DIRECTIONS FOR THIS TASK:
Copy the listing below word for word, beginning at the line that contains "This screenshot has height=819, width=1456." and ending after the line that contains "point(542,395)".

ENTRIES PROVIDED:
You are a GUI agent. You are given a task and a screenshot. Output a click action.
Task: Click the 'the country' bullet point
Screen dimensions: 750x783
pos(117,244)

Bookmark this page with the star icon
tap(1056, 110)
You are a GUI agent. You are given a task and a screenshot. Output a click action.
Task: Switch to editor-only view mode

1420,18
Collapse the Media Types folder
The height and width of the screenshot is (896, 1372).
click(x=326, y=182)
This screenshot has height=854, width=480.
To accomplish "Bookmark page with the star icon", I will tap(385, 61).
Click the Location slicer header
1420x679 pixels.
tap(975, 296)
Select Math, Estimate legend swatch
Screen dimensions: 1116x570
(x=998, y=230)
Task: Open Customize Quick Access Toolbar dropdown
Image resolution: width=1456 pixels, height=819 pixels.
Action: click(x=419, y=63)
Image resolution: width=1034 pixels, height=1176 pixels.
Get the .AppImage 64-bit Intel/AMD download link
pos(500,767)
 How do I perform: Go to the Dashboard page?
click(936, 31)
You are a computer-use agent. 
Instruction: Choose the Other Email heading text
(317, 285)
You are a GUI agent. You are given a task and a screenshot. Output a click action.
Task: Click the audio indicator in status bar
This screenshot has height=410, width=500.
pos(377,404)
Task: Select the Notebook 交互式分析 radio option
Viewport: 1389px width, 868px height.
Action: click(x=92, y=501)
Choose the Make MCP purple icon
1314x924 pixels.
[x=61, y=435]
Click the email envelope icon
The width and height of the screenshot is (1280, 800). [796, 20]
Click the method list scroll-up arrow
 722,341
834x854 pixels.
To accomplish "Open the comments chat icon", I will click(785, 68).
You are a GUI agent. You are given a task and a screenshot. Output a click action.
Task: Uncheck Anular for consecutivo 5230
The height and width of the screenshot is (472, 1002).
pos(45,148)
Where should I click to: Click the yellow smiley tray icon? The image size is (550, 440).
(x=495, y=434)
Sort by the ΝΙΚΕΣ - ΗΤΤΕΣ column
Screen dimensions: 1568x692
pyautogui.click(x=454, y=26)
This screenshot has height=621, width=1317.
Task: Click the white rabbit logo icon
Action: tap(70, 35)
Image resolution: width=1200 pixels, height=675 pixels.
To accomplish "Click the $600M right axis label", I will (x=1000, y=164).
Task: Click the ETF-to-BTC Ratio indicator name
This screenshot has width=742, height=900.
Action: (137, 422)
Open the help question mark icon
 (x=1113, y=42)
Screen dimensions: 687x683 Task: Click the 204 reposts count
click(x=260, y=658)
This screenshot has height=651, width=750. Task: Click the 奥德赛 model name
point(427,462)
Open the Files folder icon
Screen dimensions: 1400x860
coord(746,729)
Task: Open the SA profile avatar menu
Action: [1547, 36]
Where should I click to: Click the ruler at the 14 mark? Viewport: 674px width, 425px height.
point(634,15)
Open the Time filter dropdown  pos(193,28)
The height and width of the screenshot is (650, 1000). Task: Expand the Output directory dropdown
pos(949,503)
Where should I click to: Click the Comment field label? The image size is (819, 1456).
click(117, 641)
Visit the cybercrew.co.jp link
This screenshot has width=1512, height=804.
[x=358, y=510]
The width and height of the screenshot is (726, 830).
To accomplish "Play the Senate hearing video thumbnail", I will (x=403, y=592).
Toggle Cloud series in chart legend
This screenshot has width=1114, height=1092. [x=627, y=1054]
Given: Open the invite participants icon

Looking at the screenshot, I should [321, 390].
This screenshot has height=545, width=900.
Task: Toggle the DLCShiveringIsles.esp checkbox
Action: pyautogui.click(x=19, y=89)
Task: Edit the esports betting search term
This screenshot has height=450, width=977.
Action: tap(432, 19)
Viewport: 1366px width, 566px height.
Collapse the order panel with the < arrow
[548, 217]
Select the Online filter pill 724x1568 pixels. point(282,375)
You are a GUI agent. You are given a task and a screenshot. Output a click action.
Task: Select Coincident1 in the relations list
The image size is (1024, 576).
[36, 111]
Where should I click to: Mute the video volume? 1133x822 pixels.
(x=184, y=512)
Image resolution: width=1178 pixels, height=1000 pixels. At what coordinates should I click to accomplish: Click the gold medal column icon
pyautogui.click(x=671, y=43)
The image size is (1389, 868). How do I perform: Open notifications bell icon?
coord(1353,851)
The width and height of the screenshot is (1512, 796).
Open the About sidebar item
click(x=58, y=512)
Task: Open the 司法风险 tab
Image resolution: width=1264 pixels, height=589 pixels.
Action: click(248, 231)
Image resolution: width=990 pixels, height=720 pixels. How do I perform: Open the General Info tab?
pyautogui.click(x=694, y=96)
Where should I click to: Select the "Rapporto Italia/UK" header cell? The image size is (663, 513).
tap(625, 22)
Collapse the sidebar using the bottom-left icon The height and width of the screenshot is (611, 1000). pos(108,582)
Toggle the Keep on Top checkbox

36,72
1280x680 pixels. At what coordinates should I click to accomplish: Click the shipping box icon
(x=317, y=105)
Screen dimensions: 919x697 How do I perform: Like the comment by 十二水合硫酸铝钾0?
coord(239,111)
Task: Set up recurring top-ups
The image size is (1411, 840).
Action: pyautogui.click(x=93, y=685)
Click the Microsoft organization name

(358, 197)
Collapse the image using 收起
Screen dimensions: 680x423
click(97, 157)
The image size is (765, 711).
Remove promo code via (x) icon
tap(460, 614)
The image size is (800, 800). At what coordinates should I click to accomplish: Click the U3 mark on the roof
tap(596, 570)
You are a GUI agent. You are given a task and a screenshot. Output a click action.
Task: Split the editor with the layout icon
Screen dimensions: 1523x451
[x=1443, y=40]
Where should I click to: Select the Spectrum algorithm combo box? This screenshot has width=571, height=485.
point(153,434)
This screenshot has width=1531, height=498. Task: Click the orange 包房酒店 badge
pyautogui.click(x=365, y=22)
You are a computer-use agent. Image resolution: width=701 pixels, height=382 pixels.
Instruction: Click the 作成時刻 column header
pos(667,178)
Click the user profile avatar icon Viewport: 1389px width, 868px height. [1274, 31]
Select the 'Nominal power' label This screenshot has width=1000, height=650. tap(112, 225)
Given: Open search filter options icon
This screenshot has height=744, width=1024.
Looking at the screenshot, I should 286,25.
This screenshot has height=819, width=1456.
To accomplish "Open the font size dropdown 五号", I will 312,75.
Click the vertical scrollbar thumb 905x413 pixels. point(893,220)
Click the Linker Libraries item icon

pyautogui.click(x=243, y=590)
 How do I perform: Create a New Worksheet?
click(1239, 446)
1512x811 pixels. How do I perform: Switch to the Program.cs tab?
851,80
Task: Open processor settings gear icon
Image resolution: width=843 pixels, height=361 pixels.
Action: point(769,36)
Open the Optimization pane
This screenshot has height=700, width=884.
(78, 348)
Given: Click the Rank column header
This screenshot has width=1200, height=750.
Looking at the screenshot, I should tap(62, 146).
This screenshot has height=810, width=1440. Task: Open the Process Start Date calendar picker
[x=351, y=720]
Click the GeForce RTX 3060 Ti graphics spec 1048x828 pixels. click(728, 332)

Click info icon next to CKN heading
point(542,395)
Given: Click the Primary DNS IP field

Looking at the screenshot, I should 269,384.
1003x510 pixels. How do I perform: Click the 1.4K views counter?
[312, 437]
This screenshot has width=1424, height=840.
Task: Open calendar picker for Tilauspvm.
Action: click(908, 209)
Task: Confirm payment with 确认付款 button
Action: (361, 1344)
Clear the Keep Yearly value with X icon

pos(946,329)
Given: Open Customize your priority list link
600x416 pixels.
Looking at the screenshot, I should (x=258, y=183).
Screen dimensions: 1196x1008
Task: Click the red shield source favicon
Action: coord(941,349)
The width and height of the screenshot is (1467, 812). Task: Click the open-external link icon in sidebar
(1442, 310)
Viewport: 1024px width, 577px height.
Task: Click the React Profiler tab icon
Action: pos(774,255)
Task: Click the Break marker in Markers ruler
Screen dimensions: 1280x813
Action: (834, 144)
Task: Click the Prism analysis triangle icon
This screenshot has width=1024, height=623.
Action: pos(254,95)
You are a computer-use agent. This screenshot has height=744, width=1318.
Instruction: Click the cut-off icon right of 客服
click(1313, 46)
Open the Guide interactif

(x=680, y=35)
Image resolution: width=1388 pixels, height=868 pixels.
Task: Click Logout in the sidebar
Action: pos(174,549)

ANSWER TO THE TASK:
This screenshot has height=819, width=1456.
To accomplish "Open the font size dropdown 五号", I will 312,75.
Click the vertical scrollbar thumb 905x413 pixels. point(893,220)
Click the Linker Libraries item icon

pyautogui.click(x=243, y=590)
 How do I perform: Create a New Worksheet?
click(1239, 446)
1512x811 pixels. How do I perform: Switch to the Program.cs tab?
851,80
Task: Open processor settings gear icon
Image resolution: width=843 pixels, height=361 pixels.
Action: point(769,36)
Open the Optimization pane
This screenshot has height=700, width=884.
(78, 348)
Given: Click the Rank column header
This screenshot has width=1200, height=750.
Looking at the screenshot, I should tap(62, 146).
This screenshot has height=810, width=1440. Task: Open the Process Start Date calendar picker
[x=351, y=720]
Click the GeForce RTX 3060 Ti graphics spec 1048x828 pixels. click(728, 332)

Click info icon next to CKN heading
point(542,395)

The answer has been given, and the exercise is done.